Nein, sagt er, es sei nicht Programm gewesen, Museumsdirektor zu werden, und er entstamme auch nicht einer Dynastie von Museumsleuten. Aber "ich habe mich schon immer für Geschichte interessiert", erzählt der gebürtige Dortmunder und berichtet schmunzelt, dass er in Jugendjahren nicht nur historische Sachbücher, sondern auch Romane wie zum Beispiel Walter Scotts "Ivanhoe" begeistert verschlang. "Das sieht man ja als Historiker eigentlich skeptisch." Grabowsky schadete die Lektüre nicht. Ganz im Gegenteil: Nach dem Abitur studierte er Slawistik, Germanistik und Geschichte. Und er wurde augenscheinlich gefesselt von der Welt der Museen und Ausstellungen, und das, obschon er sie zu seiner Kinderzeit vor allem als stark didaktisch ausgerichtet und schriftlastig erfahren hatte. Nach der Promotion arbeitete der Wissenschaftler im Bonner Haus für Geschichte an diversen Schauen mit, war als freier Ausstellungsmacher im Ruhrgebiet unterwegs und wechselte nach einigen Jahren als Leiter eines Projektes an der Ruhr-Uni Bochum am 1. Oktober 2013 nach Dalheim – als wissenschaftlicher Referent für Sonderausstellungen.
Mehr als auf seine Doktorarbeit zur russischen Geschichte im 20. Jahrhundert werde er auf seine Ausstellungen angesprochen, die er zum Thema Pop und Schlager konzipiert habe, erzählt der 42-Jährige. Ist aber so etwas nicht fernab vom Leben der Mönche und Nonnen, von den Regeln und Vorstellungen der Ordensleute, die die Museumsmacher in Dalheim beschäftigen? Ingo Grabowsky blickt gut gelaunt über den blühenden Klostergarten, in dem Kräuter und Blumen an diesem Morgen betörend duften, und schüttelt den Kopf. "Alltagskultur interessiert die Menschen ganz besonders." Und genau diese präsentiere ja das LWL-Landesmuseum in Dalheim. "Klösterliches Leben war über 700 Jahre lang ganz wichtig für die Menschen", erklärt Grabowsky und bringt sofort ein Beispiel aus der aktuellen Dalheimer Museumsarbeit. "Unsere aktuelle Fußball-Ausstellung thematisiert etwas, was direkt mit den Menschen zu tun hat, zeigt ihre Verbindung zur der religiösen Kultur."

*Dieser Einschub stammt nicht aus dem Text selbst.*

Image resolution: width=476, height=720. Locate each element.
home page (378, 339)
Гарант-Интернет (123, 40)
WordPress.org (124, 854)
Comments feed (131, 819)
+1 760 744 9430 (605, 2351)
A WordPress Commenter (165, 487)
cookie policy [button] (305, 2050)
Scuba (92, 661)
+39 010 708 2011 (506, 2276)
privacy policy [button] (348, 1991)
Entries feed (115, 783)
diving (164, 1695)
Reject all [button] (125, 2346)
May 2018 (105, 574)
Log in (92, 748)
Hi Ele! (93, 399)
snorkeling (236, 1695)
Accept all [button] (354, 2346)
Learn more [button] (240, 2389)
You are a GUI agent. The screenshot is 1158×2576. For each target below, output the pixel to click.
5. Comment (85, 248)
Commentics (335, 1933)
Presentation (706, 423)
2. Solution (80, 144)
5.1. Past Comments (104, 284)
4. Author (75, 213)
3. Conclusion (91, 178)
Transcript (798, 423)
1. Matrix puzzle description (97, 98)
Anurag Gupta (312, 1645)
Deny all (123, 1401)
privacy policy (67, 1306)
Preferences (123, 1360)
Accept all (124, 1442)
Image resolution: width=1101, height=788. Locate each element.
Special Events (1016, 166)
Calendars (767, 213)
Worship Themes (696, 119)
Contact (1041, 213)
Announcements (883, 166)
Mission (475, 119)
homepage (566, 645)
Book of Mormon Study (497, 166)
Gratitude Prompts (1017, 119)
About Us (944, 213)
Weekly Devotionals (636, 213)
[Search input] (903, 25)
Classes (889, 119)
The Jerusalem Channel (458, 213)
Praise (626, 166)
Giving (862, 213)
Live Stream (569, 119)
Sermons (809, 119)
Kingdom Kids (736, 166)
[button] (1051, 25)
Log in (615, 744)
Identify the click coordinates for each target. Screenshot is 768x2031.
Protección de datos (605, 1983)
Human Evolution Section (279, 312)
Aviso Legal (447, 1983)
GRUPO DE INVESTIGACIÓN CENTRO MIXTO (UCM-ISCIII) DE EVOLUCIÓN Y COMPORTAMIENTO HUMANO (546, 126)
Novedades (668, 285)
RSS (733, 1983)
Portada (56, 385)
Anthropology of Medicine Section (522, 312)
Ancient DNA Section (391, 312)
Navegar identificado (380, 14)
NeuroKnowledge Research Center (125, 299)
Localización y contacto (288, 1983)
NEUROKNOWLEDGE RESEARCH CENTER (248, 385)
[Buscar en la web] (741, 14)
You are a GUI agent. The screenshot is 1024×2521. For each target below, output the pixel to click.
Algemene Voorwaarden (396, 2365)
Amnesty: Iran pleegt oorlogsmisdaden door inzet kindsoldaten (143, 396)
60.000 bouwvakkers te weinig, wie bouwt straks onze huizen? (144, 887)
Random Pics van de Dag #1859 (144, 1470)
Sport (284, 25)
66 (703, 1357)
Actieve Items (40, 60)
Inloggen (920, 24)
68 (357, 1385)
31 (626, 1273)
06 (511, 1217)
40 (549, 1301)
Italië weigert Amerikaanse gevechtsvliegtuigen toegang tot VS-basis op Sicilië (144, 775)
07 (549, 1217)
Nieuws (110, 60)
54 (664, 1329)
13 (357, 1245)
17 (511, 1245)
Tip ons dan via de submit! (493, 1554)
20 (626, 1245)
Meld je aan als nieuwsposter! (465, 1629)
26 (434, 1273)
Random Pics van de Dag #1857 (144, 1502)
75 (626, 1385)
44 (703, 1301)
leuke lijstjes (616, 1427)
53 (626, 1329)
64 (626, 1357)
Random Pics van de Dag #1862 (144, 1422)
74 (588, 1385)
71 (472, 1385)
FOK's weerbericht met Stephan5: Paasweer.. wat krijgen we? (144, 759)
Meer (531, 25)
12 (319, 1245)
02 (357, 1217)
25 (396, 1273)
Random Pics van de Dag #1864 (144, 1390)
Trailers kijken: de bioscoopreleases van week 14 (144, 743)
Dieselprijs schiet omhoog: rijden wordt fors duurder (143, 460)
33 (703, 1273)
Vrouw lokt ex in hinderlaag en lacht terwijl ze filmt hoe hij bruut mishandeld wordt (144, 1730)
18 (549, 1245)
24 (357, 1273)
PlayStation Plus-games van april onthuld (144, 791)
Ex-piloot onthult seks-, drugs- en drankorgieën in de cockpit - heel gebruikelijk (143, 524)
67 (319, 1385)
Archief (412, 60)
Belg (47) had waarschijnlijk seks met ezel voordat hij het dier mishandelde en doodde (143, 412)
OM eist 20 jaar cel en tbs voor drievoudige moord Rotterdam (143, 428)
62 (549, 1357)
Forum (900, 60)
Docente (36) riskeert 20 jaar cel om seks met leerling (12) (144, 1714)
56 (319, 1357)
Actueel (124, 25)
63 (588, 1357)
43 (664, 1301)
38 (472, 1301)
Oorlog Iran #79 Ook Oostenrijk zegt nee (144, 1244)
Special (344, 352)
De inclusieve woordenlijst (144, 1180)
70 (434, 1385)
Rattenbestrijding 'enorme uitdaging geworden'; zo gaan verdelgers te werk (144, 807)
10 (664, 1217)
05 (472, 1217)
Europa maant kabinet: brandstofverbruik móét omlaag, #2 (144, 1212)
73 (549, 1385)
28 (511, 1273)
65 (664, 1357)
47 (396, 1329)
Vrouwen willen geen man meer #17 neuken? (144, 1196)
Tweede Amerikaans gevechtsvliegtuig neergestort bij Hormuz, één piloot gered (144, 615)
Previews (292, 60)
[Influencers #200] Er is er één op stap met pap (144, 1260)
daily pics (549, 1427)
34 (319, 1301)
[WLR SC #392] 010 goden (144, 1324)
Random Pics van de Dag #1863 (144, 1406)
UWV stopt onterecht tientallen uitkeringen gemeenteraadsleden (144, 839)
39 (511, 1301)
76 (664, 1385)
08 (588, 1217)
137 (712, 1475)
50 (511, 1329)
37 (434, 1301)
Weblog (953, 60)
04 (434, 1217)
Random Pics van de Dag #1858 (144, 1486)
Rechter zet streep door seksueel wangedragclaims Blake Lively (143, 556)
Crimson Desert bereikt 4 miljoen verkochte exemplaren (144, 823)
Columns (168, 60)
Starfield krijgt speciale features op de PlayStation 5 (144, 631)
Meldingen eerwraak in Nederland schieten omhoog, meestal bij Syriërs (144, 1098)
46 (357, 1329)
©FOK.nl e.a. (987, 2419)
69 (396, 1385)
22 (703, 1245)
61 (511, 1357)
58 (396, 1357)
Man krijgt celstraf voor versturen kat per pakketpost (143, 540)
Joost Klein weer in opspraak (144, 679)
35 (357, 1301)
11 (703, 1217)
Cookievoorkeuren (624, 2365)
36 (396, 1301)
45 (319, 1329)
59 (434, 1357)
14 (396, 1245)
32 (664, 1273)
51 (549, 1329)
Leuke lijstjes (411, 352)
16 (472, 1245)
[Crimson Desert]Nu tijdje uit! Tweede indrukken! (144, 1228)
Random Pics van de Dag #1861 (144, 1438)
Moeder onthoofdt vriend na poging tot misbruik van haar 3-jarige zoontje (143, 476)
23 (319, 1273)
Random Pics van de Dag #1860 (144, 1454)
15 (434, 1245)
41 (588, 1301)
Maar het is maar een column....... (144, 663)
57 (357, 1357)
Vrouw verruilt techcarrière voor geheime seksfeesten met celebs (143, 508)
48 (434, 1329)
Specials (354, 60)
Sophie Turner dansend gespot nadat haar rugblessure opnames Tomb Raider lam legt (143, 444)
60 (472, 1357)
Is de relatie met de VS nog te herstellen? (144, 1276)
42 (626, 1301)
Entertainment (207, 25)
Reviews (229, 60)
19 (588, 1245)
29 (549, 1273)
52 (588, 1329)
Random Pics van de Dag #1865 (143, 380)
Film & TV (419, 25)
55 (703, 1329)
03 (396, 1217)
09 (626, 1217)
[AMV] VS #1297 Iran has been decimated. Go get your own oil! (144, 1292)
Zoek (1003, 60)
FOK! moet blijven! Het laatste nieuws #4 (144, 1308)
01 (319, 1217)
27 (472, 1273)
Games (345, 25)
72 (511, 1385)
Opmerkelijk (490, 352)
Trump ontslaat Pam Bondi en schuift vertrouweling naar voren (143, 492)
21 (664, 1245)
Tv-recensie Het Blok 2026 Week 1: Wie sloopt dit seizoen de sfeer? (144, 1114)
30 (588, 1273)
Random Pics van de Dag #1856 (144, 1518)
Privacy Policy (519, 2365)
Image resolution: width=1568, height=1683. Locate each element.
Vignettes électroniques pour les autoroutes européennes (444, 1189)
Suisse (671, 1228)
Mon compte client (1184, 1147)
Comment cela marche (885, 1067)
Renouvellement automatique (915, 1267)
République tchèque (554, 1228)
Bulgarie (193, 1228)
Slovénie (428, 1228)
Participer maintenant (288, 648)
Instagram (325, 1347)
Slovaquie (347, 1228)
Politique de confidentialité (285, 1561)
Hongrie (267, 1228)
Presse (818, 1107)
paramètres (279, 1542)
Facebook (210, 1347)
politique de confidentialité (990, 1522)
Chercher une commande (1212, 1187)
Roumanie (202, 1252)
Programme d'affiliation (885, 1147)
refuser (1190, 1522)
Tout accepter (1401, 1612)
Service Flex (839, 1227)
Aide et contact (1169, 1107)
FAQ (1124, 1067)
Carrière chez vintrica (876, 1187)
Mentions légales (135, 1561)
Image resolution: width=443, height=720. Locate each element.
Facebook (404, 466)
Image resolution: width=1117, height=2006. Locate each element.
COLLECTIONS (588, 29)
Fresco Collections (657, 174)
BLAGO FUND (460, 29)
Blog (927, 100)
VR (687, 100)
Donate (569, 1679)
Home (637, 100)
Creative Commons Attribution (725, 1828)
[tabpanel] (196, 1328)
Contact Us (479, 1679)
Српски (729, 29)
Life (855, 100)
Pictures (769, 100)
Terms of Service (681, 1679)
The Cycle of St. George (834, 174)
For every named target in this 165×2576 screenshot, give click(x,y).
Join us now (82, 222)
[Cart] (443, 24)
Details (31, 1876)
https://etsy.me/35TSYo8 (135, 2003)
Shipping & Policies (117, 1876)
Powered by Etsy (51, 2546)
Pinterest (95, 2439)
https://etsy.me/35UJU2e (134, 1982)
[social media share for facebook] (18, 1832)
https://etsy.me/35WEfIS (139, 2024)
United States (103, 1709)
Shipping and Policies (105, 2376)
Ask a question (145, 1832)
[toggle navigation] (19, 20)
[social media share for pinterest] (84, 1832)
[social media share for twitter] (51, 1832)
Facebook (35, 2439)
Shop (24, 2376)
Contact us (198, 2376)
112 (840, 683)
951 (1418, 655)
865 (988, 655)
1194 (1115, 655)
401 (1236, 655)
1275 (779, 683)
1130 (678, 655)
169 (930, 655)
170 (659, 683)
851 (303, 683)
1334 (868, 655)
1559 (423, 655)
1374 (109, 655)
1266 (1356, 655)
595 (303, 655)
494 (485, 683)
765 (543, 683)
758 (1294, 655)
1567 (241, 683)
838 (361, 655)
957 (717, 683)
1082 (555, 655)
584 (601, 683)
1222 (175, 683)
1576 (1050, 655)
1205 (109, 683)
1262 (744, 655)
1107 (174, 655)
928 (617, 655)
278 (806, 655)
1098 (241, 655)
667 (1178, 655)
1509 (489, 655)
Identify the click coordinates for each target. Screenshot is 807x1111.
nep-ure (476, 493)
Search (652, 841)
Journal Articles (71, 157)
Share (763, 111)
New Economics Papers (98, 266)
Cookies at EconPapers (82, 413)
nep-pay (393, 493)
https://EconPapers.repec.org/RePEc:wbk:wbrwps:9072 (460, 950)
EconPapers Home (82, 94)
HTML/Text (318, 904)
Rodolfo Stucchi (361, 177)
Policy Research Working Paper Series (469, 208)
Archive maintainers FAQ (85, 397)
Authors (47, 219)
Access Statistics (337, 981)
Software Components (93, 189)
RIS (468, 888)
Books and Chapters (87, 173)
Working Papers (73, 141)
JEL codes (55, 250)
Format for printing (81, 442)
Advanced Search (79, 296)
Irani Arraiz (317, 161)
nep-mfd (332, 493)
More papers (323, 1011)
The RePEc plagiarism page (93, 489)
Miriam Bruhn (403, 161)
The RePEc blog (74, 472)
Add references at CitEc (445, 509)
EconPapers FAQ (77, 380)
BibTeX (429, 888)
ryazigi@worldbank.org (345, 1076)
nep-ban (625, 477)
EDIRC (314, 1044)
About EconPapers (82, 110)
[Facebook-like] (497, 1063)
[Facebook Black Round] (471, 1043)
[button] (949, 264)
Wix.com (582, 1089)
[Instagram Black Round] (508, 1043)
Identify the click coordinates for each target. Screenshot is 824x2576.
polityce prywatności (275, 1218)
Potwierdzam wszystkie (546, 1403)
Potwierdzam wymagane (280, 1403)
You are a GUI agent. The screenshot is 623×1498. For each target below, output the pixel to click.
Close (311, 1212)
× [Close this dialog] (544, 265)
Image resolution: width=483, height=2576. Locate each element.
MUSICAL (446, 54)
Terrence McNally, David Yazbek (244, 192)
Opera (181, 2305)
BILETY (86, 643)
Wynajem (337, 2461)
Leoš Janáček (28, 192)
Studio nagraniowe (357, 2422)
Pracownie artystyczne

Und was treibt den Schlagerfan und Fußballfreund Grabowsky vom facettenreichen Ruhrgebiet ins kleine Dalheim? "Es ist ein fantastischer Ort", schwärmt er sofort los und erzählt begeistert von den Klostergärten, die er noch mehr bespielen möchte, von Gebäuden, die wie der Kartoffelkeller oder das Sassenhaus weiter im "Dornröschenschlaf" sind und noch für die Museumsarbeit entdeckt werden können, von den ehrenamtlichen Unterstützern, die mit Feuereifer im Verein der Freunde des Klosters Dalheim wirken, oder als Gartenpaten dabei sind – und vor allem von den Mitarbeitern. "Sie sind alle mit viel Herzblut bei der Sache und alle sind ein bisschen verliebt in Dalheim", sagt Grabowsky und spricht gerade mit der letzten Sentenz sicher auch ein bisschen von sich selbst. "Ein solches Team, in dem jeder seine Arbeit versteht, ist eine Ermutigung, so eine Aufgabe anzunehmen."
Doch wer glaubt, mit dem jungen Direktor werde alles anders in Dalheim, der irrt. Speed-Führungen oder Twittertouren werde es nicht geben, betont der 42-Jährige. Zwar möchte er Familien und junge Menschen als Besucher besonders in den Blick nehmen und immer mal wieder kleine, feine Studio-Ausstellungen zeigen, aber Dalheim soll ein Ort der Ruhe und der Muße sein, "wo man viel Zeit verbringen kann und will." Dass es mit seinen Vorgängern auf dem Direktorenstuhl – Gereon Beuckers wechselte nach wenigen Monaten auf eine Professur, Julia Hallenkamp-Lumpe musste wegen einer Erkrankung ausscheiden – nicht perfekt lief, das ist für Ingo Grabowsky keine Bürde. "Dazu kann ich ja nichts", sagt er. "Ich habe vor, lange hier zu bleiben."